List of tasks =
A. According to the article on bristlecone pines, how long has the oldest living bristlecone lived?
B. Sum up the article on bristlecone pines in two sentences.
C. Extend the article on bristlecone pines, picking up after its last sentence.

------ Extract to read ------

Thriving in Harsh Settings, Old Trees May Soon Meet Their Match
By JIM ROBBINS
Published: September 27, 2010
GREAT BASIN NATIONAL PARK, Nev. — For millenniums, the twisted, wind-scoured bristlecone pines that grow at the roof of western North America have survived everything nature could throw at them, from bitter cold to lightning to increased solar radiation.
Living in extreme conditions about two miles above sea level, they have become the oldest trees on the planet. The oldest living bristlecone, named Methuselah, has lived more than 4,800 years.
Now, however, scientists say these ancient trees may soon meet their match in the form of a one-two punch, from white pine blister rust, an Asian fungus that came to the United States from Asia, via Europe, a century ago, and the native pine bark beetle, which is in the midst of a virulent outbreak bolstered by warming in the high-elevation West.

------ Data provided ------

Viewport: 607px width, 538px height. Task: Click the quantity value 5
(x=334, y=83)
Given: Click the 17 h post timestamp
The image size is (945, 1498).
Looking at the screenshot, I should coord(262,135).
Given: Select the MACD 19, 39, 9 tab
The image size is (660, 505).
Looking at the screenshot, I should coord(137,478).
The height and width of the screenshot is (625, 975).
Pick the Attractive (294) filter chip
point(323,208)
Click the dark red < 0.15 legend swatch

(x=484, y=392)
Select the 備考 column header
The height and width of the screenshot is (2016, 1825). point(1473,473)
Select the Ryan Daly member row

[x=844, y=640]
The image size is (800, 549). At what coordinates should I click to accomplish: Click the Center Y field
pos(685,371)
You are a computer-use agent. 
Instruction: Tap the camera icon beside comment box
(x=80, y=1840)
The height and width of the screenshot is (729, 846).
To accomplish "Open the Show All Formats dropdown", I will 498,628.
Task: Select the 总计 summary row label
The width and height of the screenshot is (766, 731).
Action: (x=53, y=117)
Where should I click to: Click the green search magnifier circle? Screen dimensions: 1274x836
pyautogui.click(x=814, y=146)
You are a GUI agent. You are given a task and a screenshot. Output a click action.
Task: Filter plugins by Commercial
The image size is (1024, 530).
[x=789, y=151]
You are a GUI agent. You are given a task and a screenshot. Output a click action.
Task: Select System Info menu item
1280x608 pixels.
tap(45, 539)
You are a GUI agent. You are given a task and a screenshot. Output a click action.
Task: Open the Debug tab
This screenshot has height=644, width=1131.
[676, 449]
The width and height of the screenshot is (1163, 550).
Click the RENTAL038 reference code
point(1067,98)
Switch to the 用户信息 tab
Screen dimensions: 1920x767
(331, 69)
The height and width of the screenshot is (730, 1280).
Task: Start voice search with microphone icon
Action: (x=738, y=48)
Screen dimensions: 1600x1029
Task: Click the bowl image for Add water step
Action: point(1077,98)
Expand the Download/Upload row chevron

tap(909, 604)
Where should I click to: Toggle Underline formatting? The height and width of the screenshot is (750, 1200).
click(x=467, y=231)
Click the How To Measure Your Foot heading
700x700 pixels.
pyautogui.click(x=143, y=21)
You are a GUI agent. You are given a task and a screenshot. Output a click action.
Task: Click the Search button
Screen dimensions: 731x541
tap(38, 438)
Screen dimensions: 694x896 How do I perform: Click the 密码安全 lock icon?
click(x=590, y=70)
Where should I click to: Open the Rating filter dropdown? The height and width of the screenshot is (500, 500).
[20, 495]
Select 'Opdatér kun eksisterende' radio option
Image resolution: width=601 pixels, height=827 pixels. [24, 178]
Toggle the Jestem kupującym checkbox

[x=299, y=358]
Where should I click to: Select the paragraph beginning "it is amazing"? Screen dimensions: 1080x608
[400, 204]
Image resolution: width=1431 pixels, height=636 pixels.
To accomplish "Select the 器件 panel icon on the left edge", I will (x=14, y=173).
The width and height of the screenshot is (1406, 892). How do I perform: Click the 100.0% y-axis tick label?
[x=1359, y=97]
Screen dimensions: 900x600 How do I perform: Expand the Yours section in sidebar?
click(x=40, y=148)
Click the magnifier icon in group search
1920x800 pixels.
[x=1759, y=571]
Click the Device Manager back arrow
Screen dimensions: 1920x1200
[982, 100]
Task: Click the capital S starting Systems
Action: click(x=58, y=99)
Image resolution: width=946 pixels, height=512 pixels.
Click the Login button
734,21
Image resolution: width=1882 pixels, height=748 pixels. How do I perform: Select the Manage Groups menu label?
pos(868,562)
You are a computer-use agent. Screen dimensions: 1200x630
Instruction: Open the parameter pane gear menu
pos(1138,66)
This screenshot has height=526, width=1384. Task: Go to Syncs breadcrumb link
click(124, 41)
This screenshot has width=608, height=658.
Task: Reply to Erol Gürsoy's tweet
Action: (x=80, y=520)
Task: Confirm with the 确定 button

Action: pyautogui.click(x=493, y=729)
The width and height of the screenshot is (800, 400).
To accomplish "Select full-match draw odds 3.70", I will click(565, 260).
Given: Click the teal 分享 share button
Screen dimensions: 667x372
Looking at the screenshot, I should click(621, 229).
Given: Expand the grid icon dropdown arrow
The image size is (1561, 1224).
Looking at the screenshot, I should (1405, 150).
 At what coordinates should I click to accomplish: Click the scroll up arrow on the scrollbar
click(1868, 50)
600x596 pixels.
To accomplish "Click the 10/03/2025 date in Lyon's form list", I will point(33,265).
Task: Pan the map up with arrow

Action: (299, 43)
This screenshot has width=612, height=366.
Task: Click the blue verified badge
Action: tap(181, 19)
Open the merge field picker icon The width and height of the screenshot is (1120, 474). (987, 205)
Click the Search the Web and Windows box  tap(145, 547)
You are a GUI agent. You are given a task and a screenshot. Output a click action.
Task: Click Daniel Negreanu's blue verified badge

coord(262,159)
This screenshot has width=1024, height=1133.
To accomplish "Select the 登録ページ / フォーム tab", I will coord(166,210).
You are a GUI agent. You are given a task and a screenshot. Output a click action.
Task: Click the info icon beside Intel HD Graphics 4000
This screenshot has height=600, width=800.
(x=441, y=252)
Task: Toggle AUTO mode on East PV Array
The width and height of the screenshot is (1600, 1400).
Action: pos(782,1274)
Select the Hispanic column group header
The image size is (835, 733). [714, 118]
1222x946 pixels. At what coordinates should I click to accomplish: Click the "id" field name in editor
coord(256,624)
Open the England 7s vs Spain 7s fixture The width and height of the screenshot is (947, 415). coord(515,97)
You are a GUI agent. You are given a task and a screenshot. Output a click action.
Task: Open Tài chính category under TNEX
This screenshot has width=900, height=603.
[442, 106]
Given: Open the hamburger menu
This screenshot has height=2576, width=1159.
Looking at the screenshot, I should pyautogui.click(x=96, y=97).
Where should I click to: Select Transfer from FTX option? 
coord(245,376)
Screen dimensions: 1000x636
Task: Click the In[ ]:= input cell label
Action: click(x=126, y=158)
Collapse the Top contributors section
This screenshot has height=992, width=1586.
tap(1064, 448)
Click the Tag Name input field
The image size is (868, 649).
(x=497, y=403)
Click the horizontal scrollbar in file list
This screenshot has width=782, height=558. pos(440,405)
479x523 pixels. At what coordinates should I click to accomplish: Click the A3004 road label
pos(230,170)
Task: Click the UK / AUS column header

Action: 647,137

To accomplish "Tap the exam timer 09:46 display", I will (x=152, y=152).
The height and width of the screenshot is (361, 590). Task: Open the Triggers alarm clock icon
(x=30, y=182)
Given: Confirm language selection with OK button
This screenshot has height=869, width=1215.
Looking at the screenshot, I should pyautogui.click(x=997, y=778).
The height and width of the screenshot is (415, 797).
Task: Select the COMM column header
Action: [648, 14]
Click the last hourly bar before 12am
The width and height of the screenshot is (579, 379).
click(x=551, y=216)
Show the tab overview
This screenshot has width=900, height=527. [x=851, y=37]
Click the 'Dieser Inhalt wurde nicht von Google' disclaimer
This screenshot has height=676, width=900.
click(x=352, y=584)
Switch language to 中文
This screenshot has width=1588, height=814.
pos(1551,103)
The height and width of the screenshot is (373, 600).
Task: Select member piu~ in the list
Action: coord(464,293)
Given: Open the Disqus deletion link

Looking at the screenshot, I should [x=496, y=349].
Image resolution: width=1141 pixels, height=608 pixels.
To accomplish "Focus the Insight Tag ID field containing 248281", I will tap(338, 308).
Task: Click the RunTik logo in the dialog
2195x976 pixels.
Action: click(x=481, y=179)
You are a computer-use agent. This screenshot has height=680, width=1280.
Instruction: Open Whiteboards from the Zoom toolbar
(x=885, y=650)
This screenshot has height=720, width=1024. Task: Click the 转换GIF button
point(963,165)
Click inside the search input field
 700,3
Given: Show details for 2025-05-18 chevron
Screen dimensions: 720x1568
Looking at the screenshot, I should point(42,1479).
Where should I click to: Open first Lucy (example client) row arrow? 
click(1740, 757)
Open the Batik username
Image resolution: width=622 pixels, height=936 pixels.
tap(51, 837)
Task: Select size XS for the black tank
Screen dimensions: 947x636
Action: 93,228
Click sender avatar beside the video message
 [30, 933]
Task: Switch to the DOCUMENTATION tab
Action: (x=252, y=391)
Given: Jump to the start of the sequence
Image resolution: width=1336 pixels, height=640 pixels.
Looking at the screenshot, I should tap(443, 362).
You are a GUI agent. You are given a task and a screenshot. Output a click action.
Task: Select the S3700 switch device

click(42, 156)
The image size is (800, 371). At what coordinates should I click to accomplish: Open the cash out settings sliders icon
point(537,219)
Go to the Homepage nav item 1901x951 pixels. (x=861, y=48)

------

Exercise results =
A. More than 4,800 years.

B. Bristlecone pines, which grow about two miles above sea level in western North America, have survived harsh conditions for millenniums and become the oldest trees on the planet. Scientists now say they may soon meet their match in white pine blister rust, a fungus from Asia, and the native pine bark beetle, whose outbreak is bolstered by warming in the high-elevation West.

C.
Blister rust is a new challenge to the pines. It spread to Europe from Asia in the 19th century and then was shipped unknowingly to the East and West Coasts of North America around the turn of the last century on nursery trees. Only now is it reaching the high-elevation bristlecone. Anna Schoettle, a Forest Service ecologist in Fort Collins, Colo., said, “Neither the bristlecones nor their ancestors have been faced with a disease like this, and they have not evolved tolerances.”
“So really we’re in uncharted territory,” she said.